Bu komplo aynı zaman da erkek egemen dünyanın kadın özgürlüğüne karşı geliştirmiş olduğu en kapsamlı komplodur. Egemen erkek sistemi adeta can havliyle, el birliği içinde bu komployu gerçekleştirmiştir. Küresel hegemonik güçlerin temsilcisi olan tekelci egemen erkekliğin Önderliğimizi hedef almasının çok tarihsel, güncel sebepleri vardır. Uluslararası komplonun ana nedeni küresel hegemonik güçlerin üzerini kırmızı kalemle çizdiği özgür kadınları, özgür Kürtlüğü yeniden küllerinden yaratılma çalışmalarıdır.

Önderliğimiz ataerkil sistemin verili kanunlarını, dokunulmaz tüm tabularını mücadelesi ile yerle bir etmiştir. Maskesiz tanrılar ve çıplak krallar çağını yaratmıştır.

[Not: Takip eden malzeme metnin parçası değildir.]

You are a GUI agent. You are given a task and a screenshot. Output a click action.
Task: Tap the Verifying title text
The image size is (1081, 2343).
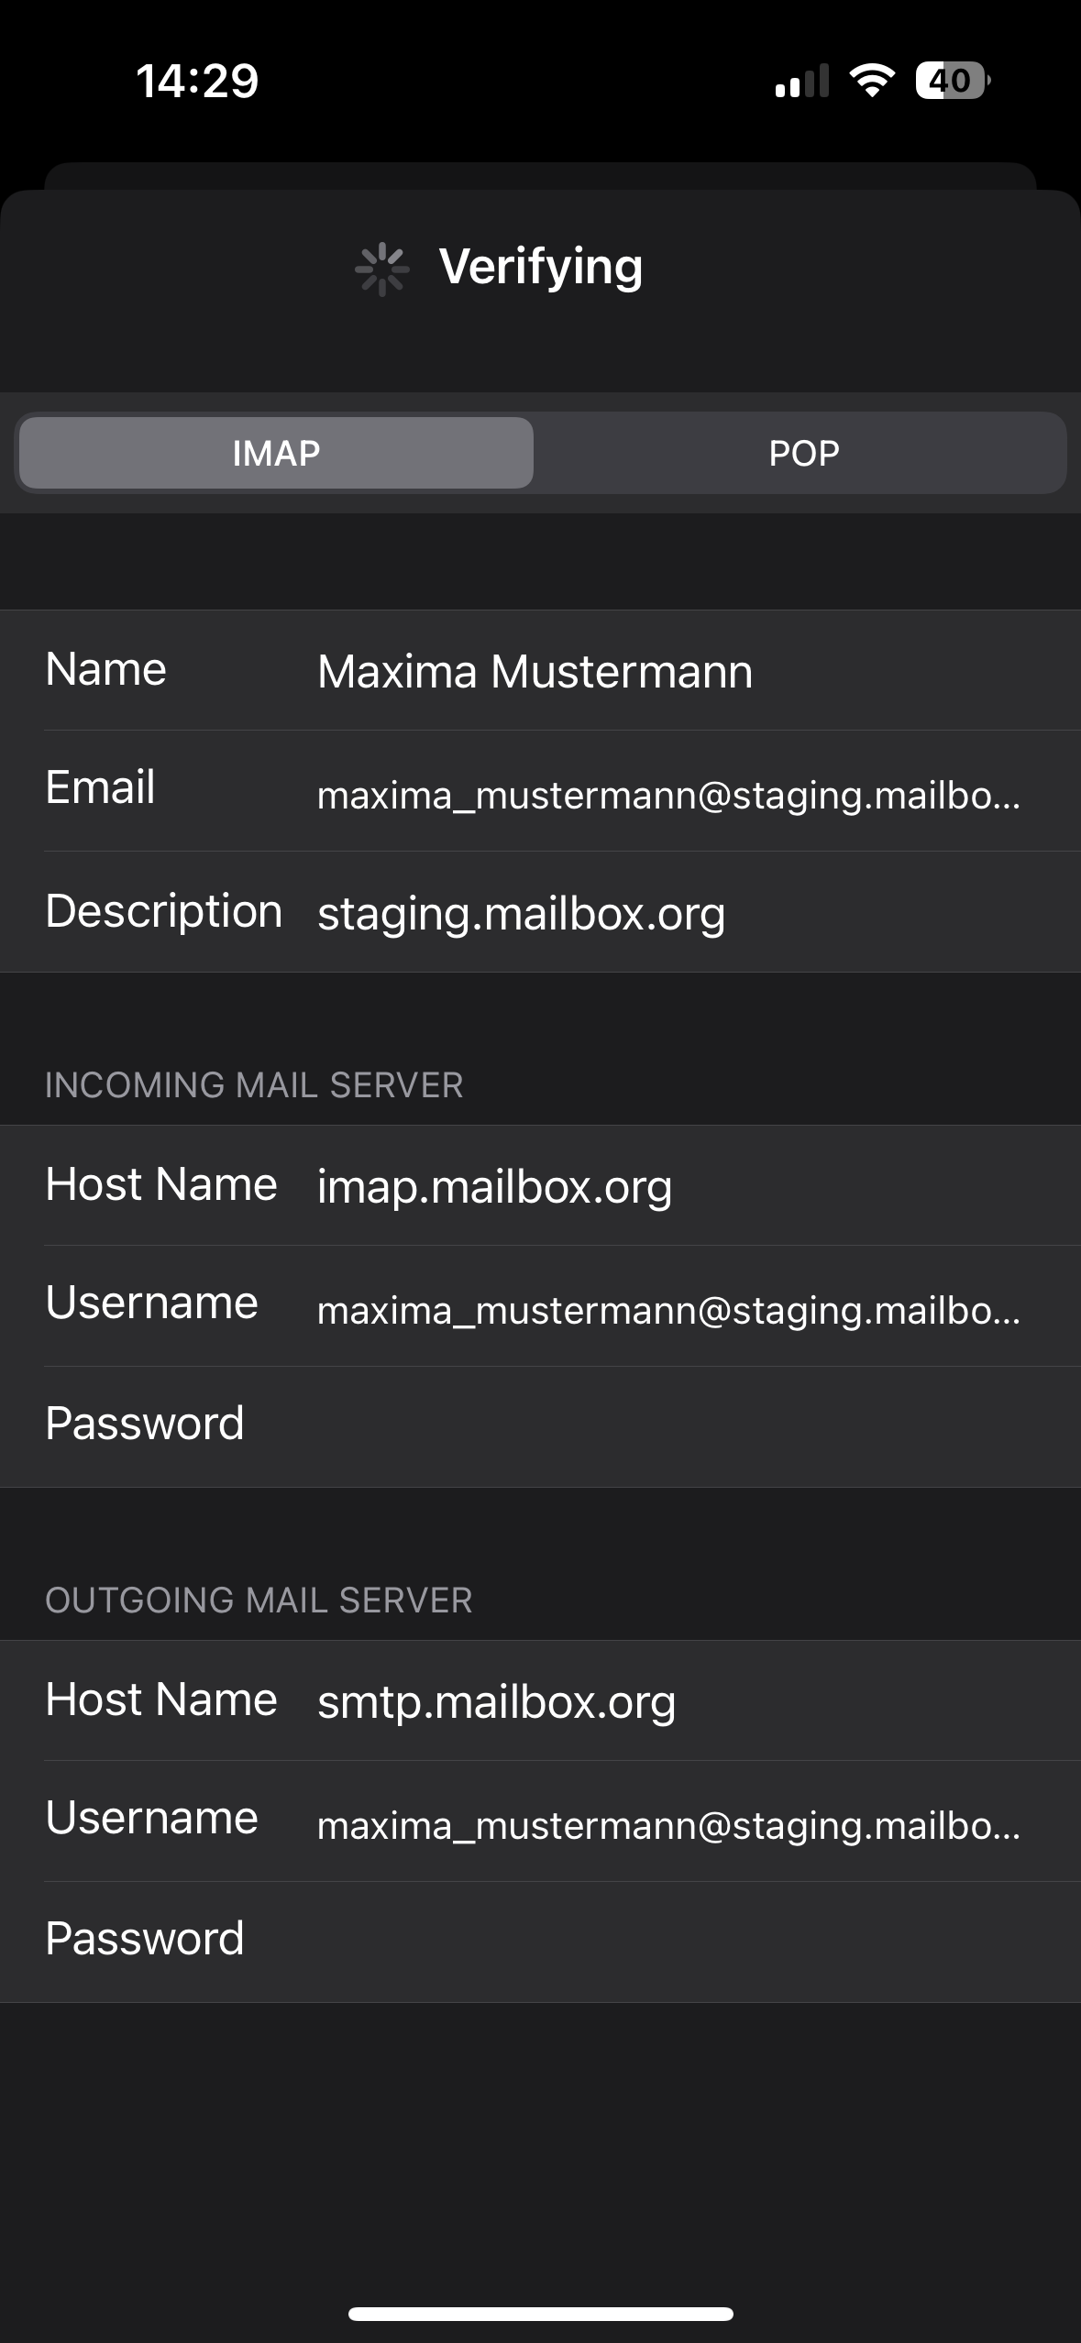[x=541, y=268]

Bir hakikat savaşçısı olarak hegemonik erkekliğin tüm maskelerini, yalanlarını bir bir ortaya çıkarmış, bu yalanlarla amansız mücadele etmiş ve özgürlük tarihine adını yaldızlı harflerle yazdırmıştır.

TARİHTE İLK KEZ BİR LİDER HALKIN ÖZGÜRLÜĞÜNÜ KADIN ÖZGÜRLÜĞÜNE BAĞLAMIŞTIR

Özgürlük mücadelesinde Tüm devrim liderlerinden, tüm çağların ilerici filozof ve bilim adamlarından feyz alırken Kürdistan tarihine, koşullarına uygun bir önderlik hakikati yaratmıştır. Dolayısı ile diğer devrim liderlerinden farkını en çok da kadın özgürlük meselesine öncelikli ve stratejik yaklaşımı ile geliştirmiştir. Bu yönüyle de kadın özgürlük çalışmalarına büyük bir sorumluluk, derinlik, samimiyet ve içtenlikle yaklaşmış, geliştirdiği özgür yaşamı kurma perspektifleriyle kadınla hakiki bir arkadaşlık kurmuştur.

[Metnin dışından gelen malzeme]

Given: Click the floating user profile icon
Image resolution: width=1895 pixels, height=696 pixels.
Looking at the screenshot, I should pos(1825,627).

Derinlikli geliştirdiği özgür yaşam diyalogları, kişilik çözümlemeleri ile yeni ve özgür yaşamın temel parametrelerini günlük yaşam dahil, mücadelenin uzun vadeli stratejilerine de nakşetmiştir. Tarihte ilk kez bir devrim önderi bir halkın özgürlüğünü, insanlığın özgürlüğünü kadın özgürlüğüne bağlamıştır. Öncelikle kadınların özgürleştirmeyi devrim içinde devrim olarak nitelendirmiştir. Tüm bu düşünceleri büyük bir tarihsel bilinç, irade, yaratıcılık, inisiyatifle pratikleştirmesi önderliğimizi tüm diğer devrim liderlerinden ayrıcalıklı kılmıştır.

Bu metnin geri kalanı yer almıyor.